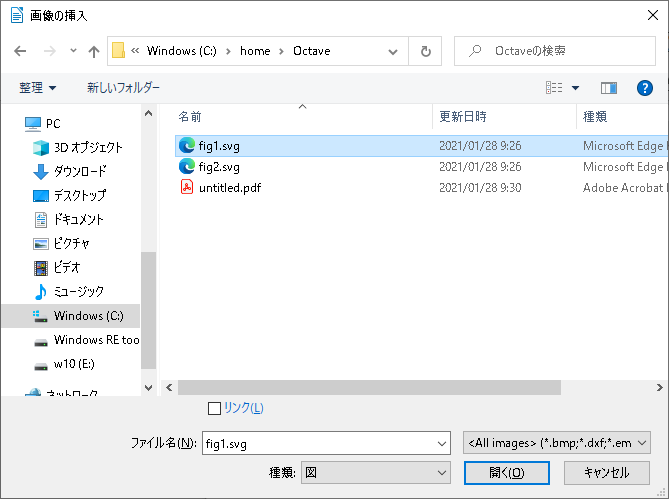Open the 整理 menu
The image size is (669, 499).
coord(38,88)
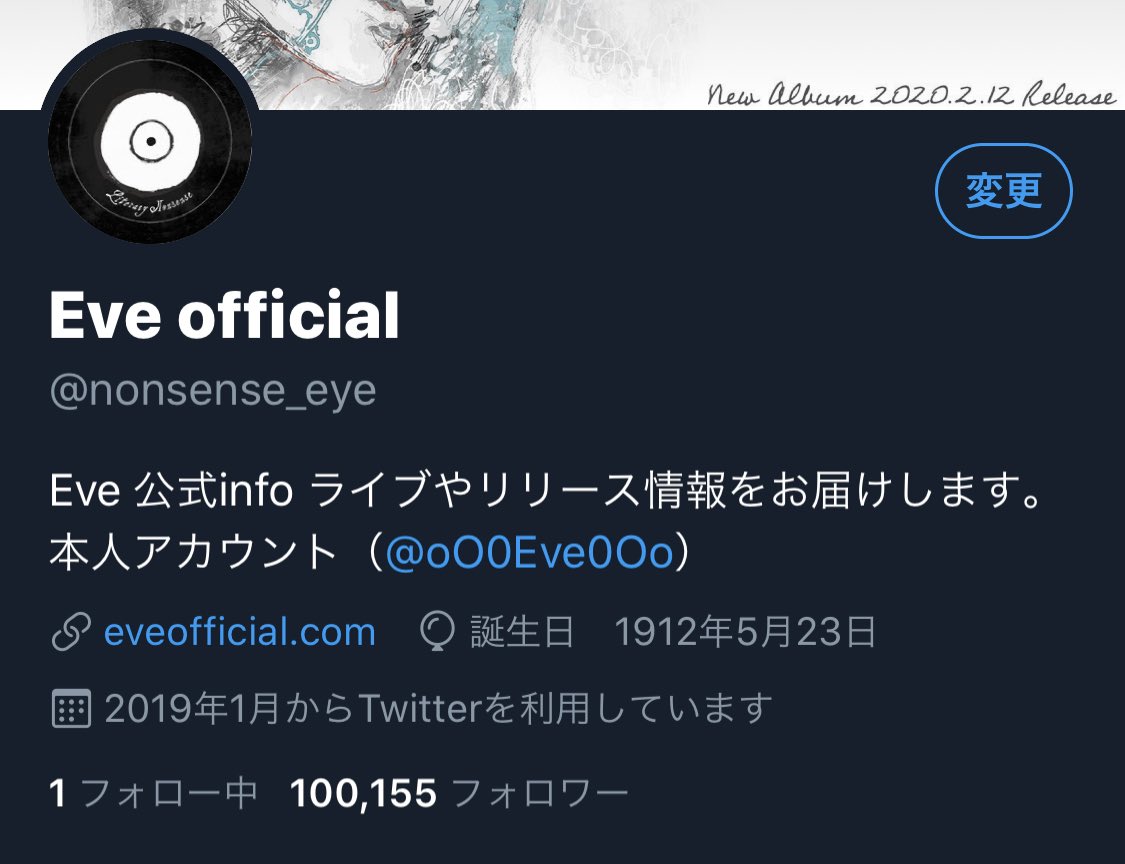Select the @nonsense_eye handle text

click(213, 391)
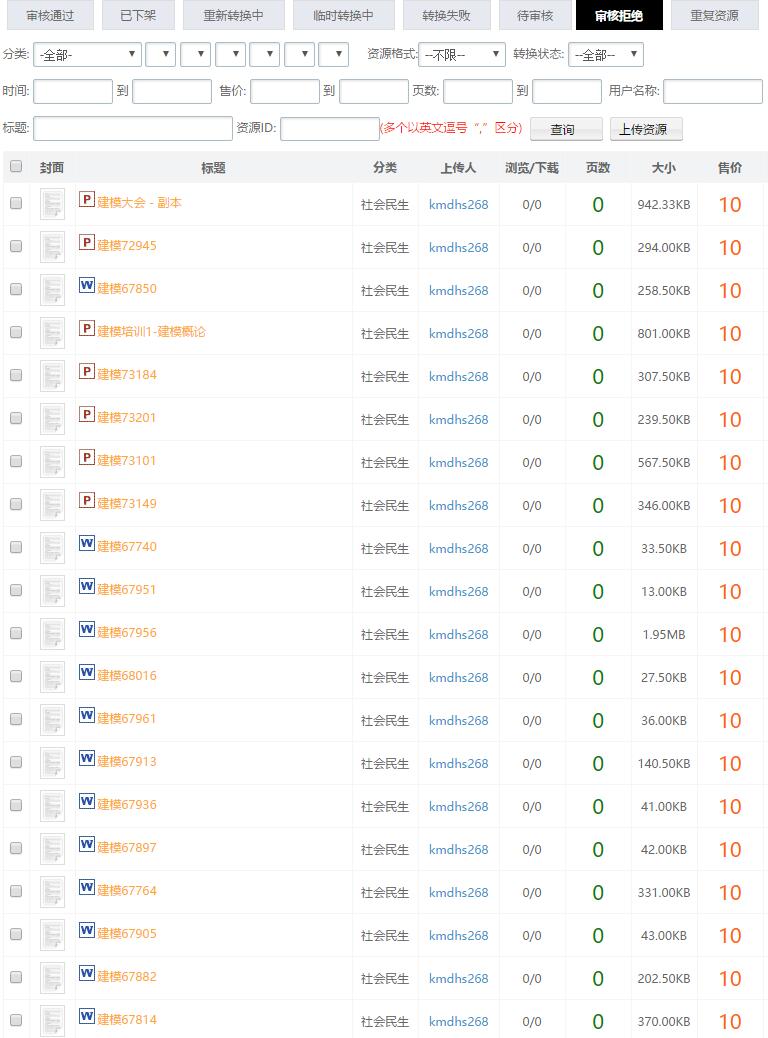Check the box for row 建模73201
Screen dimensions: 768x1038
[16, 418]
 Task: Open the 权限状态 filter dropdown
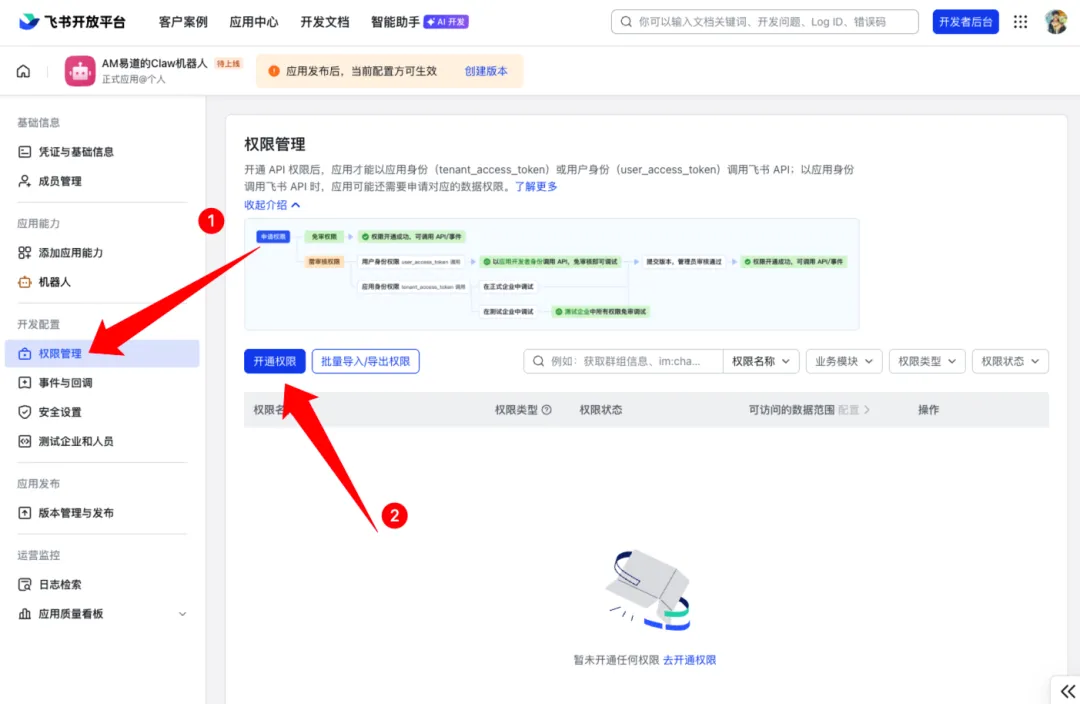(x=1009, y=361)
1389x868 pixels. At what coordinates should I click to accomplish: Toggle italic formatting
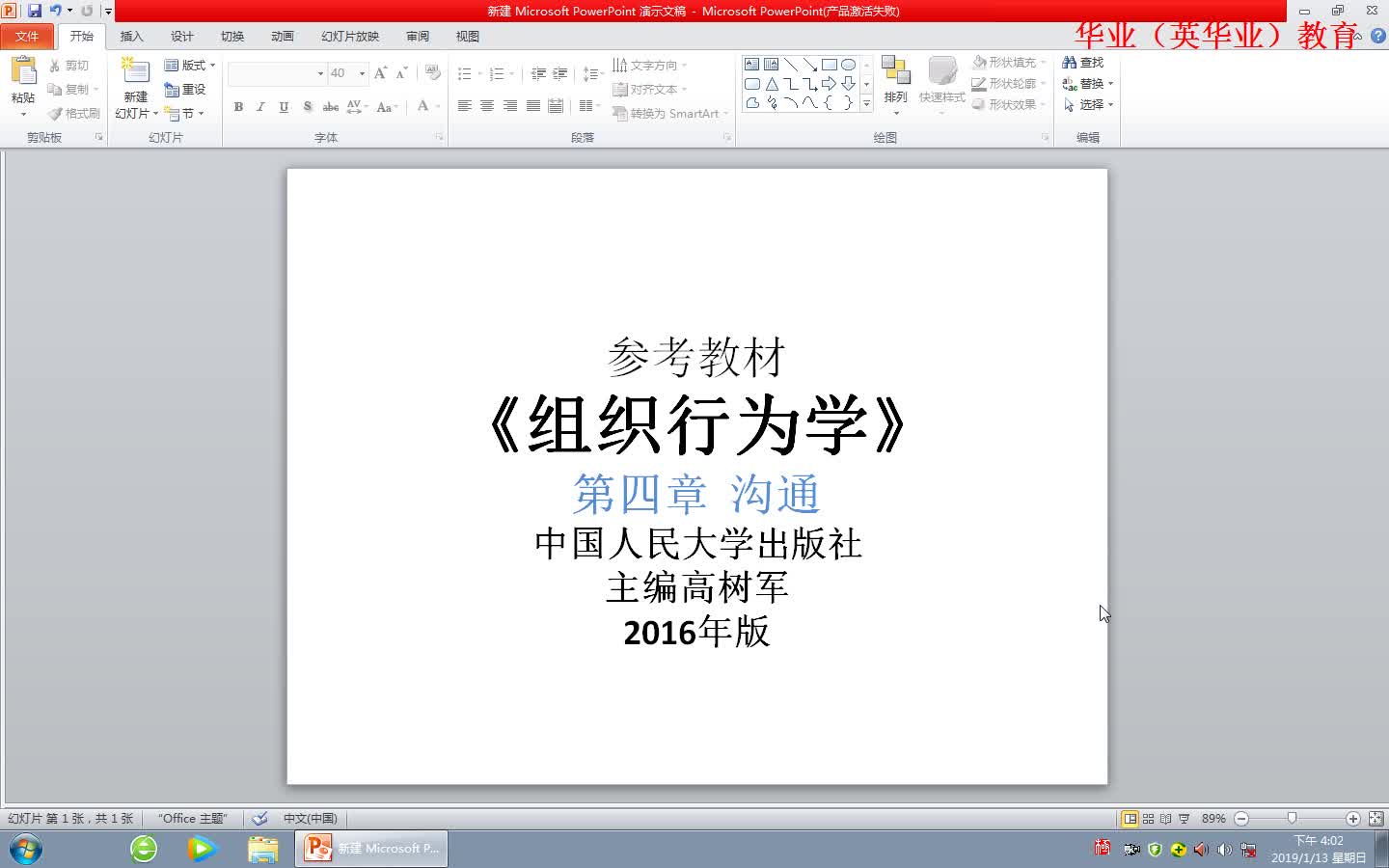click(259, 107)
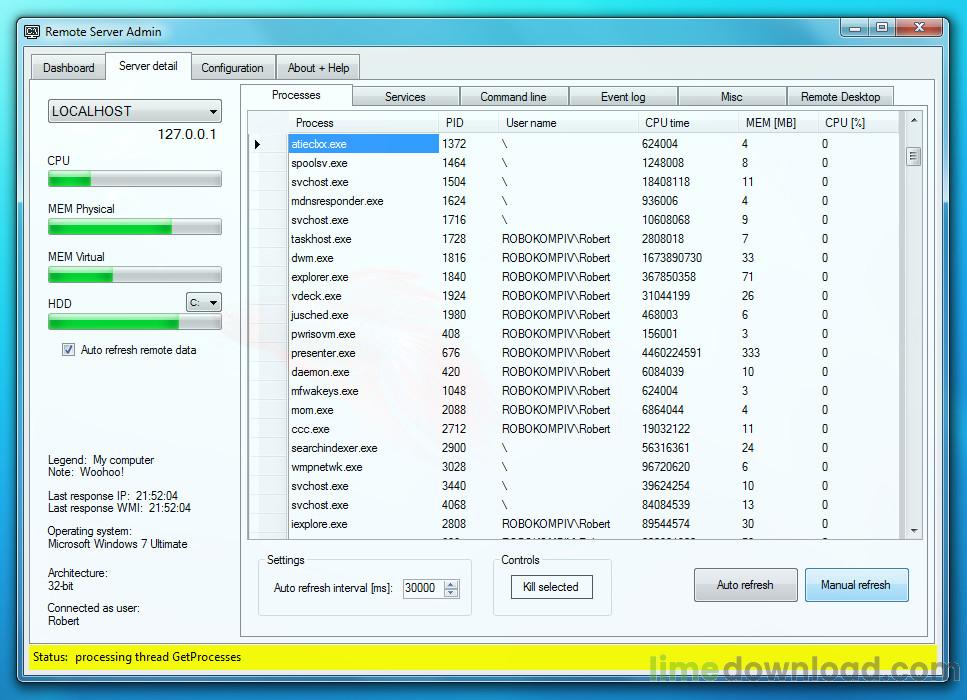The image size is (967, 700).
Task: Open the LOCALHOST server dropdown
Action: pyautogui.click(x=134, y=112)
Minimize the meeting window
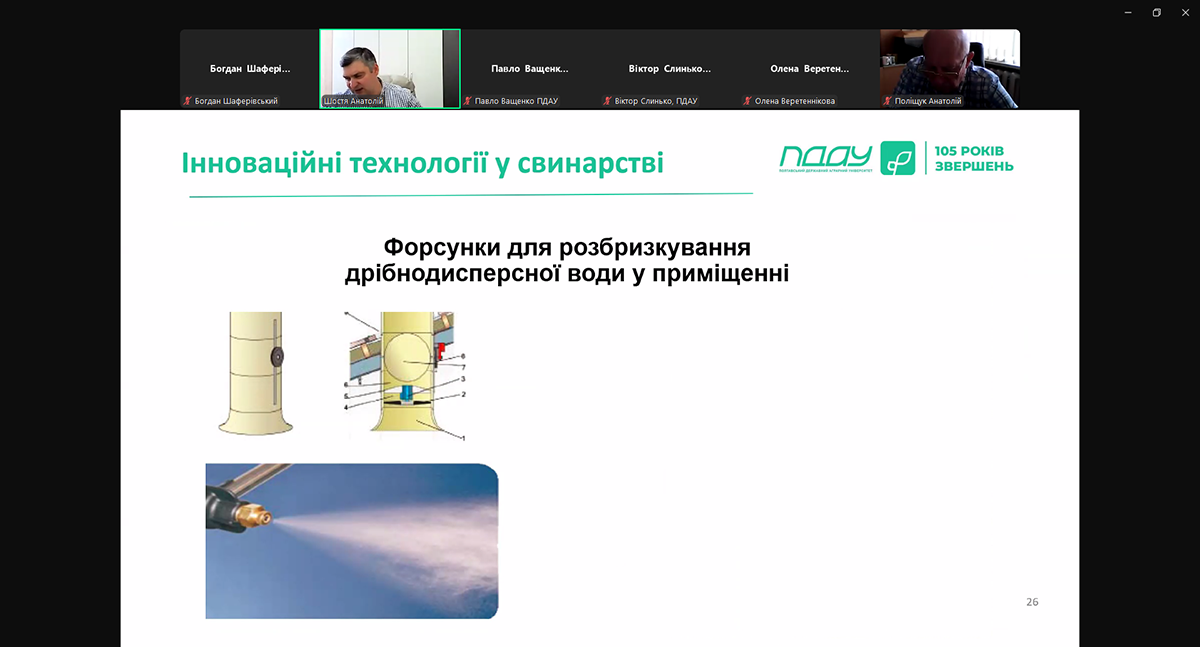Image resolution: width=1200 pixels, height=647 pixels. (1128, 12)
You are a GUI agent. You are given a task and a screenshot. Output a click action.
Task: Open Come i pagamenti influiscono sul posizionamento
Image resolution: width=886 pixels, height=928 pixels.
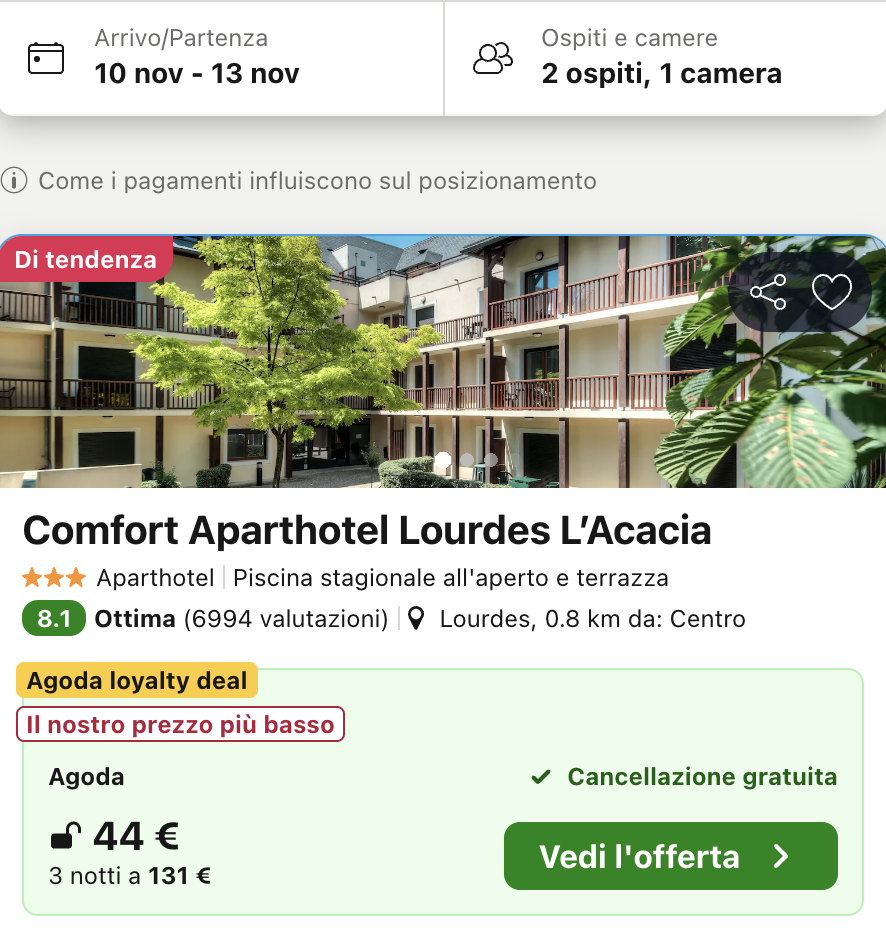317,181
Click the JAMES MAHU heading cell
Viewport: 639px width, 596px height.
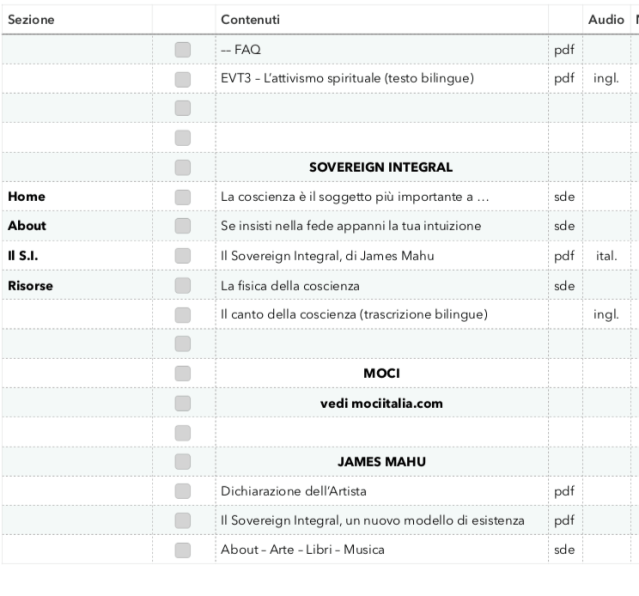point(380,462)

**********

[HOW TO COMPLETE THIS TASK]:
Each line from the one containing "Task: Open the 权限状态 filter dropdown" through the last line above should be retyped exactly, and no other line. Any picture is to be left out.

[RESULT OF THE EXERCISE]:
 Task: Open the 权限状态 filter dropdown
(x=1009, y=361)
1389x868 pixels. At what coordinates should I click to accomplish: Toggle italic formatting
click(259, 107)
The image size is (967, 700).
Task: Open the LOCALHOST server dropdown
Action: pyautogui.click(x=134, y=112)
Minimize the meeting window
Image resolution: width=1200 pixels, height=647 pixels. (1128, 12)
You are a GUI agent. You are given a task and a screenshot. Output a click action.
Task: Open Come i pagamenti influiscono sul posizionamento
Image resolution: width=886 pixels, height=928 pixels.
317,181
Click the JAMES MAHU heading cell
Viewport: 639px width, 596px height.
point(380,462)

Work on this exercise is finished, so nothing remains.